From the Global Health Policy Community
- Kaiser Family Foundation Analysis Examines Global Health Funding In FY15 Omnibus
Kaiser Family Foundation: Analysis: Global Health Funding in the FY15 Omnibus Appropriations Act
A new Kaiser Family Foundation issue brief provides an analysis of the FY15 Omnibus Appropriations Act, which “contains $5.4 billion in emergency funding to address the Ebola crisis — a significant increase in total U.S. support for global health.

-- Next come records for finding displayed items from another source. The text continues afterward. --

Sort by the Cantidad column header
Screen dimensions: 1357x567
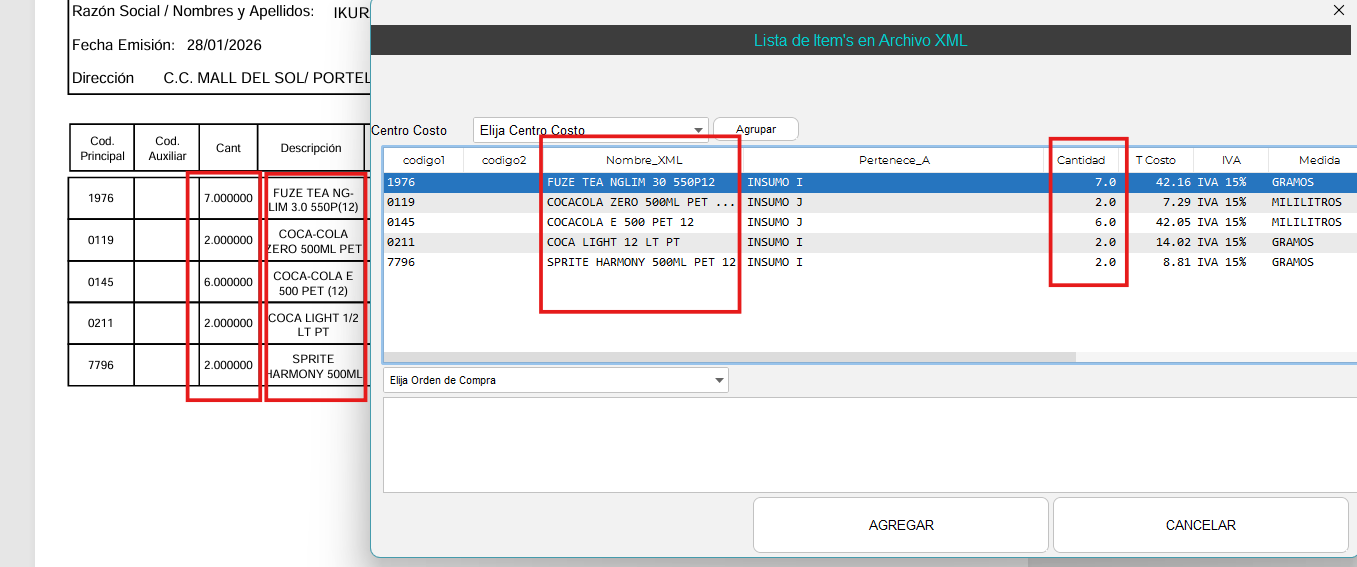coord(1081,160)
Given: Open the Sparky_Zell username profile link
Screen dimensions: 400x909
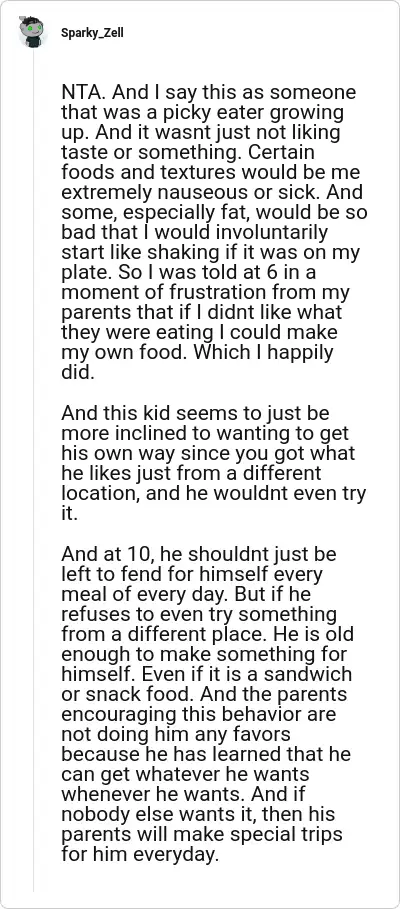Looking at the screenshot, I should (x=92, y=33).
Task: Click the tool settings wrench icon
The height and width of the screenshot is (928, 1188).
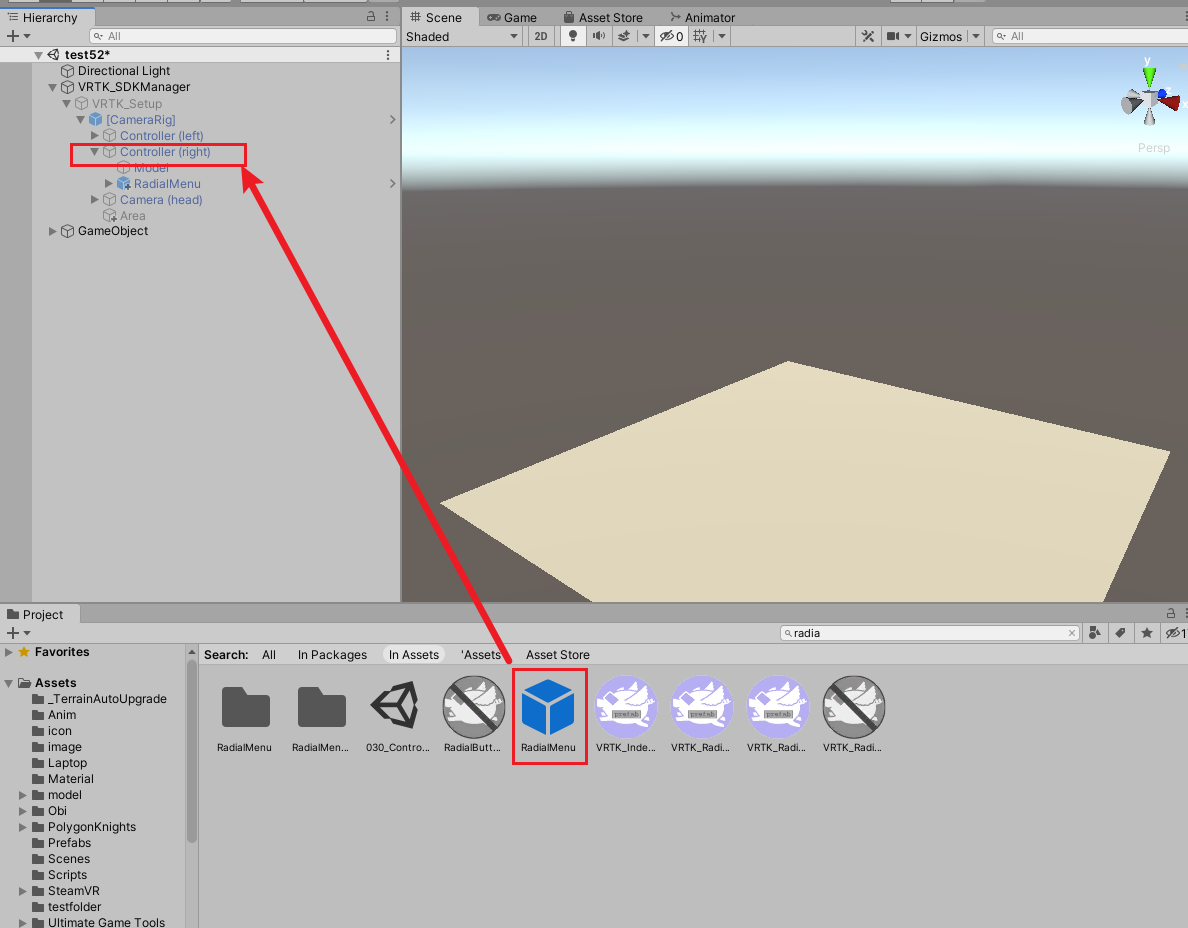Action: click(868, 36)
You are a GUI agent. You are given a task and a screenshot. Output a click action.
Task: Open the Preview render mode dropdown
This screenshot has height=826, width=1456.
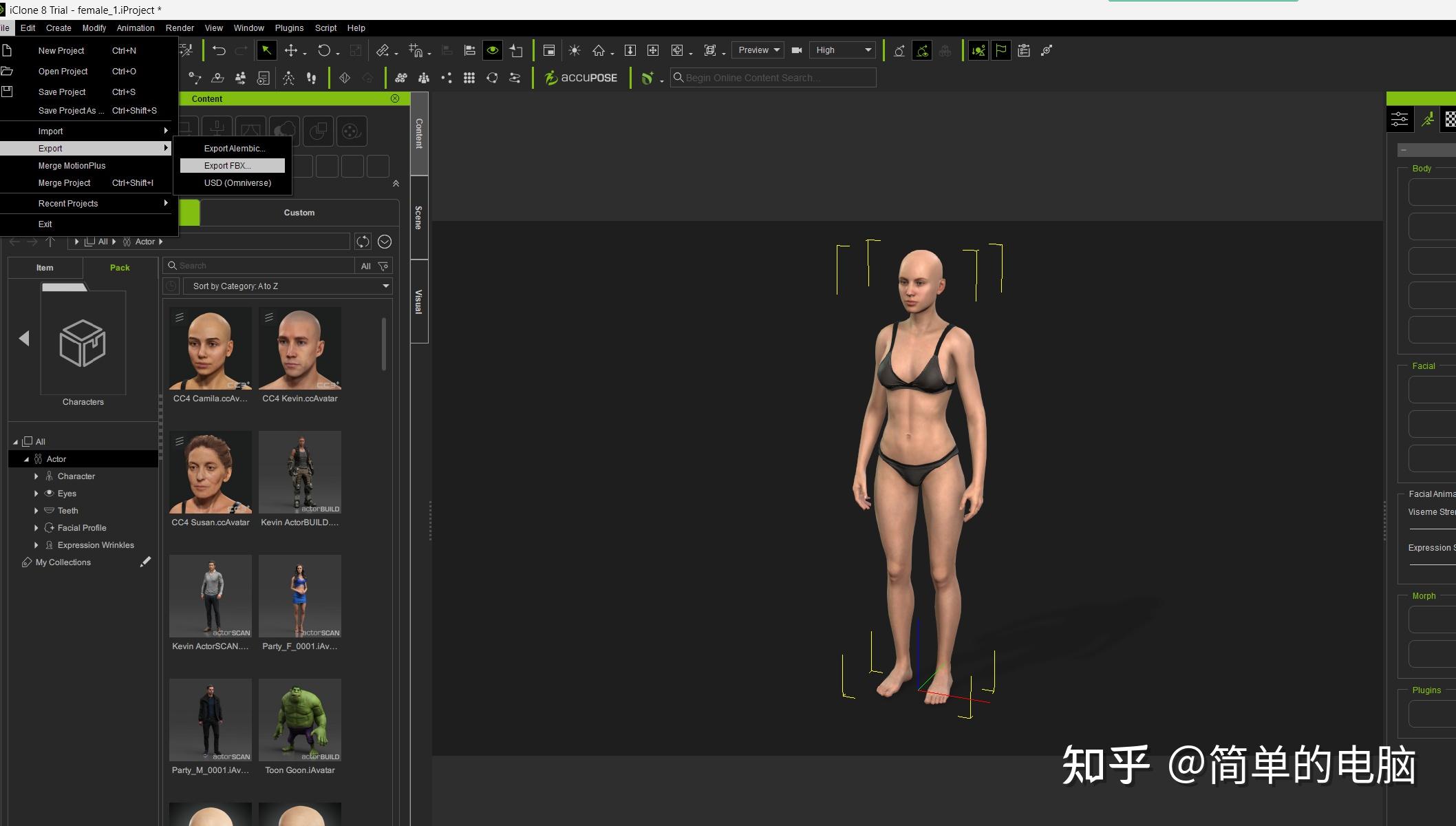[x=758, y=50]
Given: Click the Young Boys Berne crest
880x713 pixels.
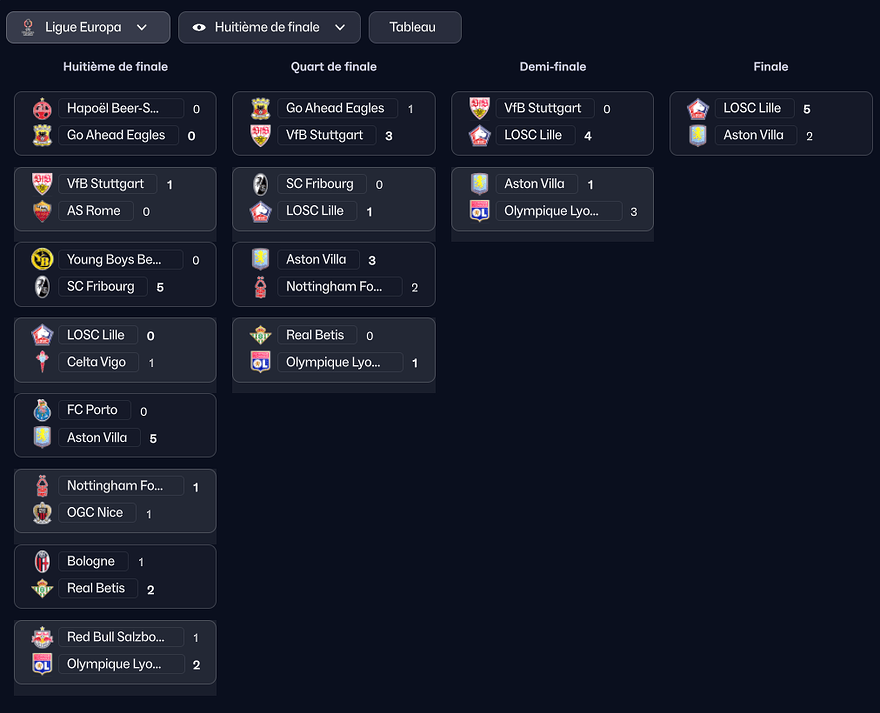Looking at the screenshot, I should click(x=42, y=260).
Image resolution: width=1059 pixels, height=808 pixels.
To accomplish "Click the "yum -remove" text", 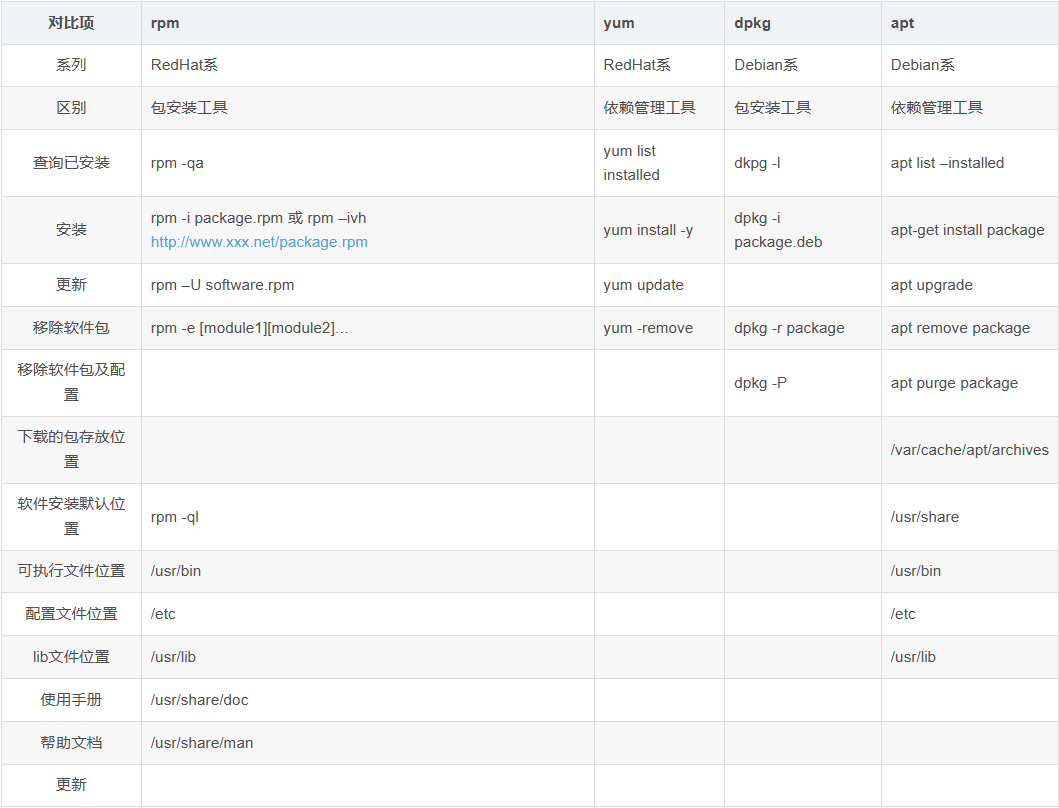I will pos(648,328).
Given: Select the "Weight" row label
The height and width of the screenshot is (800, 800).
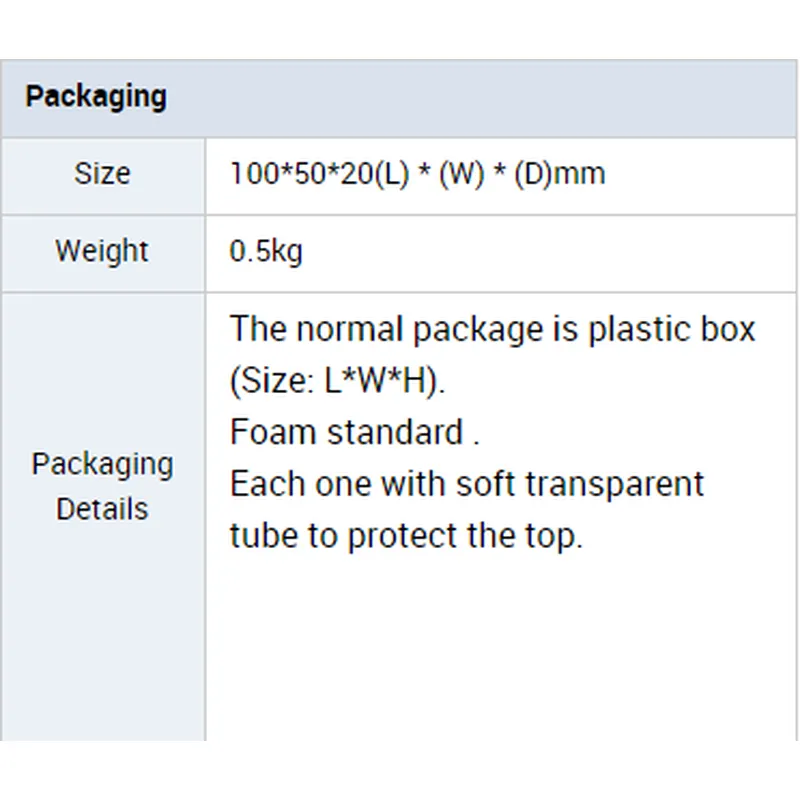Looking at the screenshot, I should point(102,250).
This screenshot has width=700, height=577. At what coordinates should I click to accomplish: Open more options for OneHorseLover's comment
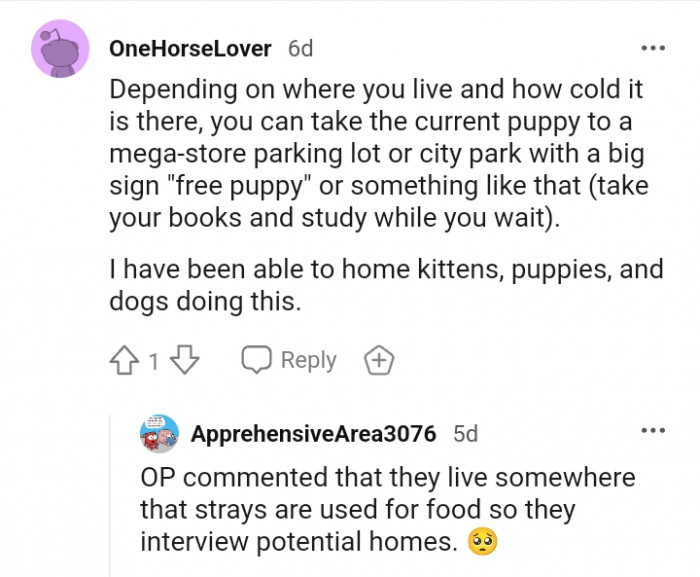coord(653,48)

Aside from the additional funding for Ebola, global health funding remained essentially flat at $9.2 billion,” a press release states (Wexler/Kates, 12/22).
- State Department Blog Posts Discuss Ebola Response Efforts
U.S. Department of State’s “DipNote”: Continuing The Fight Against Ebola
Nasserie Carew, senior adviser and acting deputy assistant secretary of state for public affairs, highlights a new State Department podcast series, titled “Fighting Ebola.” The series features interviews with U.S. Ambassador to Liberia Deborah Malac, former UNMEER head Anthony Banbury, and Ambassador Nancy Powell, head of the Ebola Coordination Unit at the State Department (12/19).
U.S. Department of State’s “DipNote”: Robust Responses From the Asia-Pacific Region to the Ebola Outbreak in West Africa
Andy Weber, deputy coordinator for the State Department’s Ebola Coordination Unit, discusses various Ebola response efforts from nations in the Asia-Pacific region (12/23).
- USAID Official Outlines Disaster Response Lessons Learned 10 Years After Indian Ocean Tsunami
USAID’s “IMPACTblog”: Lessons Learned a Decade after the Indian Ocean Tsunami
Nancy Lindborg, USAID’s assistant administrator for the Bureau for Democracy, Conflict and Humanitarian Assistance, discusses USAID’s response to the 2004 Indian Ocean tsunami and outlines “six lessons that inform the way we respond to disasters a decade” later (12/26).
- January 2015 Issue Of WHO Bulletin Available Online
WHO: Bulletin of the World Health Organization
The January 2015 WHO Bulletin includes news and research articles on various topics, as well as editorials on the Ebola epidemic and the global health worker shortage (January 2015).